What to produce:
Every entry must be transcribed exactly as written.

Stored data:
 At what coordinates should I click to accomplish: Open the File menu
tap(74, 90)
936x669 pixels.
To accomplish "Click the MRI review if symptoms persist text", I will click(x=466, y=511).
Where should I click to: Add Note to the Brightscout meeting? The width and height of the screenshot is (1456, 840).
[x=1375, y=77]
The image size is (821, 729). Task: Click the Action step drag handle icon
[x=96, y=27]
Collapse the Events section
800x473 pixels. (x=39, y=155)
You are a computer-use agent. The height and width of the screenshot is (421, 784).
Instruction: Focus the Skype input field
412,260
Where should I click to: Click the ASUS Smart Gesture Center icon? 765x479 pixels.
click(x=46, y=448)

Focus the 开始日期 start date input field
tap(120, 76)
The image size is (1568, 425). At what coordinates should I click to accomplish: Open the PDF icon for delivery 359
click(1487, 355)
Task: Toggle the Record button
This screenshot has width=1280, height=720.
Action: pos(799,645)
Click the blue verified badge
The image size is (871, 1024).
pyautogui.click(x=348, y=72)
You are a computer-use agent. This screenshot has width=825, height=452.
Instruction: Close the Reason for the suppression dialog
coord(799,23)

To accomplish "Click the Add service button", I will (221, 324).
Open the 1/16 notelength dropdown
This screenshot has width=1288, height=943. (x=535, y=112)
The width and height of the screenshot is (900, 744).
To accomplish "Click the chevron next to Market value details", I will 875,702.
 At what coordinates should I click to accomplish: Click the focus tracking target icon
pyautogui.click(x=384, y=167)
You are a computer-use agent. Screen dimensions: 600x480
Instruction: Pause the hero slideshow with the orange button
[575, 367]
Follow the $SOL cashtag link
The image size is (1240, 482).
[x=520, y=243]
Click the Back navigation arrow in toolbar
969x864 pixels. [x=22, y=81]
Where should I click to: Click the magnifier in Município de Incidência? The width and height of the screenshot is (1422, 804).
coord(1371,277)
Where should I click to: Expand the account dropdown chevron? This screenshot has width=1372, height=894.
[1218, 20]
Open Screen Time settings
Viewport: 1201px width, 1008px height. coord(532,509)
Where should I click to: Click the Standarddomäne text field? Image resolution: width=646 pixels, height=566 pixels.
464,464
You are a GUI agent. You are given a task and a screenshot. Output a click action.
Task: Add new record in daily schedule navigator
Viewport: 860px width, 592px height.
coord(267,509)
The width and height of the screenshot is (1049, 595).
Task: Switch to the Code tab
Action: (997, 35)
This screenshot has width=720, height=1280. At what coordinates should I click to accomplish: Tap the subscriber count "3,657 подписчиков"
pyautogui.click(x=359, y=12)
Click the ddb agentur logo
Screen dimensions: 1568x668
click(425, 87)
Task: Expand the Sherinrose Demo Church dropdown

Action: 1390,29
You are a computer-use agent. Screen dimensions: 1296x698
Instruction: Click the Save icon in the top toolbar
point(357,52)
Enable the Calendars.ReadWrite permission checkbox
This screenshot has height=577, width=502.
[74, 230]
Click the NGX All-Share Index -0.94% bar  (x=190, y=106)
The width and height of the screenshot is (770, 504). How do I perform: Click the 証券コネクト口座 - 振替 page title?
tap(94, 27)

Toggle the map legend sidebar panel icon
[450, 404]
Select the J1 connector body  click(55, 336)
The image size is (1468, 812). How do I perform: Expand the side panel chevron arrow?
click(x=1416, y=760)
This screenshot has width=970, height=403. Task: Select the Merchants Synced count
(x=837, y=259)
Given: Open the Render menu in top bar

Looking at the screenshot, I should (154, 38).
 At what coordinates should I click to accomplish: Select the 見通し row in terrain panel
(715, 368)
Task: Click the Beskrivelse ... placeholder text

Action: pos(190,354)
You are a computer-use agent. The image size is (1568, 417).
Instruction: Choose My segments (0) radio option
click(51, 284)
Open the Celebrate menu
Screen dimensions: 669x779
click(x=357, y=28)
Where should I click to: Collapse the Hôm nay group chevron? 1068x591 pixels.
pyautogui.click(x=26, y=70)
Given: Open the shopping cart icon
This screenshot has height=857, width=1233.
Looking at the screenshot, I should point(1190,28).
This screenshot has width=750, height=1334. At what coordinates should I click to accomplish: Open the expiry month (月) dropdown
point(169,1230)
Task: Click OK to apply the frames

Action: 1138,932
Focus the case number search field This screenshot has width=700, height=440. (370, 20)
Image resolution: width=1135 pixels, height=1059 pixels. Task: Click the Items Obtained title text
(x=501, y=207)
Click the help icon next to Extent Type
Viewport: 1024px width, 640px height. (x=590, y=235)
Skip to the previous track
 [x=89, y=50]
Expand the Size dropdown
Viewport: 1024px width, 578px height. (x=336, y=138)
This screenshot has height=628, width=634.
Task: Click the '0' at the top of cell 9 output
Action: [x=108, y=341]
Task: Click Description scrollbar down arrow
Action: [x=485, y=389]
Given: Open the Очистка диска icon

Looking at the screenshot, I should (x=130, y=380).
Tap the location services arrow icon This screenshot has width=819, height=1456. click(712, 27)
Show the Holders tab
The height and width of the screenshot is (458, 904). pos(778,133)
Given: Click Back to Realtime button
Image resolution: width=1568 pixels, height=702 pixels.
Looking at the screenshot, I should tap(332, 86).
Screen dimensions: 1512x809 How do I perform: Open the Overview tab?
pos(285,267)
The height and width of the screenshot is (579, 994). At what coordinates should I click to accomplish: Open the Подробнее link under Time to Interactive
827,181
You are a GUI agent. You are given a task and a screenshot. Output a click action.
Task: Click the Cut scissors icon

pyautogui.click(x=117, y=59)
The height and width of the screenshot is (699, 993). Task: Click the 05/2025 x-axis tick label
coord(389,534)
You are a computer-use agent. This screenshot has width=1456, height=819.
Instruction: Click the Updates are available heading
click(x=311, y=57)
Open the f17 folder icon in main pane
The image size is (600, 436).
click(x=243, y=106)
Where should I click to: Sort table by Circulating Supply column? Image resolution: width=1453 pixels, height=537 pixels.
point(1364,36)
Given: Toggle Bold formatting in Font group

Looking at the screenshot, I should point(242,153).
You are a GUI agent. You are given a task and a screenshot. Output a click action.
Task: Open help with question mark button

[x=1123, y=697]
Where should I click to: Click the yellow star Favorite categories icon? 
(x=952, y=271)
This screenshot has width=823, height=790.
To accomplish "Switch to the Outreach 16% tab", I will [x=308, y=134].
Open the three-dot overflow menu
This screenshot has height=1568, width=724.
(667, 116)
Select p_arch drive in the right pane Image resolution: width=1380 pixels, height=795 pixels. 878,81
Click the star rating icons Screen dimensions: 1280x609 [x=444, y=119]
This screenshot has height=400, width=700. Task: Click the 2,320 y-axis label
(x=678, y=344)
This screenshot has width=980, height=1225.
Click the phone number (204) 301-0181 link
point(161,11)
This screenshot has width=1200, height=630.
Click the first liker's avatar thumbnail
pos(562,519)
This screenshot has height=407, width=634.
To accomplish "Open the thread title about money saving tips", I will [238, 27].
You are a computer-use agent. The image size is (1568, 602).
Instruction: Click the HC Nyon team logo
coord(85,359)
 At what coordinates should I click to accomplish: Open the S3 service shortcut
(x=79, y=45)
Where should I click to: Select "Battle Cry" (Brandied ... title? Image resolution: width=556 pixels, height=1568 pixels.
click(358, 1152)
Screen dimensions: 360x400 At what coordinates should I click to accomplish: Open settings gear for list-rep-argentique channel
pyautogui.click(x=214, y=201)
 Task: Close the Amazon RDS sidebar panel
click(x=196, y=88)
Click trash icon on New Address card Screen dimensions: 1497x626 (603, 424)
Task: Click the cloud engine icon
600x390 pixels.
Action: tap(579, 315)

Solution:
 At what coordinates should I click to accomplish: Open the File menu
tap(74, 90)
936x669 pixels.
To accomplish "Click the MRI review if symptoms persist text", I will click(x=466, y=511).
Where should I click to: Add Note to the Brightscout meeting? The width and height of the screenshot is (1456, 840).
[x=1375, y=77]
The image size is (821, 729). Task: Click the Action step drag handle icon
[x=96, y=27]
Collapse the Events section
800x473 pixels. (x=39, y=155)
You are a computer-use agent. The height and width of the screenshot is (421, 784).
Instruction: Focus the Skype input field
412,260
Where should I click to: Click the ASUS Smart Gesture Center icon? 765x479 pixels.
click(x=46, y=448)

Focus the 开始日期 start date input field
tap(120, 76)
The image size is (1568, 425). At what coordinates should I click to accomplish: Open the PDF icon for delivery 359
click(1487, 355)
Task: Toggle the Record button
This screenshot has width=1280, height=720.
Action: pos(799,645)
Click the blue verified badge
The image size is (871, 1024).
pyautogui.click(x=348, y=72)
You are a computer-use agent. This screenshot has width=825, height=452.
Instruction: Close the Reason for the suppression dialog
coord(799,23)

To accomplish "Click the Add service button", I will (221, 324).
Open the 1/16 notelength dropdown
This screenshot has width=1288, height=943. (x=535, y=112)
The width and height of the screenshot is (900, 744).
To accomplish "Click the chevron next to Market value details", I will 875,702.
 At what coordinates should I click to accomplish: Click the focus tracking target icon
pyautogui.click(x=384, y=167)
You are a computer-use agent. Screen dimensions: 600x480
Instruction: Pause the hero slideshow with the orange button
[575, 367]
Follow the $SOL cashtag link
The image size is (1240, 482).
[x=520, y=243]
Click the Back navigation arrow in toolbar
969x864 pixels. [x=22, y=81]
Where should I click to: Click the magnifier in Município de Incidência? The width and height of the screenshot is (1422, 804).
coord(1371,277)
Where should I click to: Expand the account dropdown chevron? This screenshot has width=1372, height=894.
[1218, 20]
Open Screen Time settings
Viewport: 1201px width, 1008px height. coord(532,509)
Where should I click to: Click the Standarddomäne text field? Image resolution: width=646 pixels, height=566 pixels.
464,464
You are a GUI agent. You are given a task and a screenshot. Output a click action.
Task: Add new record in daily schedule navigator
Viewport: 860px width, 592px height.
coord(267,509)
The width and height of the screenshot is (1049, 595).
Task: Switch to the Code tab
Action: (997, 35)
This screenshot has width=720, height=1280. At what coordinates should I click to accomplish: Tap the subscriber count "3,657 подписчиков"
pyautogui.click(x=359, y=12)
Click the ddb agentur logo
Screen dimensions: 1568x668
click(425, 87)
Task: Expand the Sherinrose Demo Church dropdown

Action: 1390,29
You are a computer-use agent. Screen dimensions: 1296x698
Instruction: Click the Save icon in the top toolbar
point(357,52)
Enable the Calendars.ReadWrite permission checkbox
This screenshot has height=577, width=502.
[74, 230]
Click the NGX All-Share Index -0.94% bar  (x=190, y=106)
The width and height of the screenshot is (770, 504). How do I perform: Click the 証券コネクト口座 - 振替 page title?
tap(94, 27)

Toggle the map legend sidebar panel icon
[450, 404]
Select the J1 connector body  click(55, 336)
The image size is (1468, 812). How do I perform: Expand the side panel chevron arrow?
click(x=1416, y=760)
This screenshot has width=970, height=403. Task: Select the Merchants Synced count
(x=837, y=259)
Given: Open the Render menu in top bar

Looking at the screenshot, I should (154, 38).
 At what coordinates should I click to accomplish: Select the 見通し row in terrain panel
(715, 368)
Task: Click the Beskrivelse ... placeholder text

Action: pos(190,354)
You are a computer-use agent. The image size is (1568, 417).
Instruction: Choose My segments (0) radio option
click(51, 284)
Open the Celebrate menu
Screen dimensions: 669x779
click(x=357, y=28)
Where should I click to: Collapse the Hôm nay group chevron? 1068x591 pixels.
pyautogui.click(x=26, y=70)
Given: Open the shopping cart icon
This screenshot has height=857, width=1233.
Looking at the screenshot, I should point(1190,28).
This screenshot has width=750, height=1334. At what coordinates should I click to accomplish: Open the expiry month (月) dropdown
point(169,1230)
Task: Click OK to apply the frames

Action: 1138,932
Focus the case number search field This screenshot has width=700, height=440. (370, 20)
Image resolution: width=1135 pixels, height=1059 pixels. Task: Click the Items Obtained title text
(x=501, y=207)
Click the help icon next to Extent Type
Viewport: 1024px width, 640px height. (x=590, y=235)
Skip to the previous track
 [x=89, y=50]
Expand the Size dropdown
Viewport: 1024px width, 578px height. (x=336, y=138)
This screenshot has height=628, width=634.
Task: Click the '0' at the top of cell 9 output
Action: [x=108, y=341]
Task: Click Description scrollbar down arrow
Action: [x=485, y=389]
Given: Open the Очистка диска icon

Looking at the screenshot, I should (x=130, y=380).
Tap the location services arrow icon This screenshot has width=819, height=1456. click(712, 27)
Show the Holders tab
The height and width of the screenshot is (458, 904). pos(778,133)
Given: Click Back to Realtime button
Image resolution: width=1568 pixels, height=702 pixels.
Looking at the screenshot, I should tap(332, 86).
Screen dimensions: 1512x809 How do I perform: Open the Overview tab?
pos(285,267)
The height and width of the screenshot is (579, 994). At what coordinates should I click to accomplish: Open the Подробнее link under Time to Interactive
827,181
You are a GUI agent. You are given a task and a screenshot. Output a click action.
Task: Click the Cut scissors icon

pyautogui.click(x=117, y=59)
The height and width of the screenshot is (699, 993). Task: Click the 05/2025 x-axis tick label
coord(389,534)
You are a computer-use agent. This screenshot has width=1456, height=819.
Instruction: Click the Updates are available heading
click(x=311, y=57)
Open the f17 folder icon in main pane
The image size is (600, 436).
click(x=243, y=106)
Where should I click to: Sort table by Circulating Supply column? Image resolution: width=1453 pixels, height=537 pixels.
point(1364,36)
Given: Toggle Bold formatting in Font group

Looking at the screenshot, I should point(242,153).
You are a GUI agent. You are given a task and a screenshot. Output a click action.
Task: Open help with question mark button

[x=1123, y=697]
Where should I click to: Click the yellow star Favorite categories icon? 
(x=952, y=271)
This screenshot has width=823, height=790.
To accomplish "Switch to the Outreach 16% tab", I will [x=308, y=134].
Open the three-dot overflow menu
This screenshot has height=1568, width=724.
(667, 116)
Select p_arch drive in the right pane Image resolution: width=1380 pixels, height=795 pixels. 878,81
Click the star rating icons Screen dimensions: 1280x609 [x=444, y=119]
This screenshot has height=400, width=700. Task: Click the 2,320 y-axis label
(x=678, y=344)
This screenshot has width=980, height=1225.
Click the phone number (204) 301-0181 link
point(161,11)
This screenshot has width=1200, height=630.
Click the first liker's avatar thumbnail
pos(562,519)
This screenshot has height=407, width=634.
To accomplish "Open the thread title about money saving tips", I will [238, 27].
You are a computer-use agent. The image size is (1568, 602).
Instruction: Click the HC Nyon team logo
coord(85,359)
 At what coordinates should I click to accomplish: Open the S3 service shortcut
(x=79, y=45)
Where should I click to: Select "Battle Cry" (Brandied ... title? Image resolution: width=556 pixels, height=1568 pixels.
click(358, 1152)
Screen dimensions: 360x400 At what coordinates should I click to accomplish: Open settings gear for list-rep-argentique channel
pyautogui.click(x=214, y=201)
 Task: Close the Amazon RDS sidebar panel
click(x=196, y=88)
Click trash icon on New Address card Screen dimensions: 1497x626 (603, 424)
Task: Click the cloud engine icon
600x390 pixels.
Action: tap(579, 315)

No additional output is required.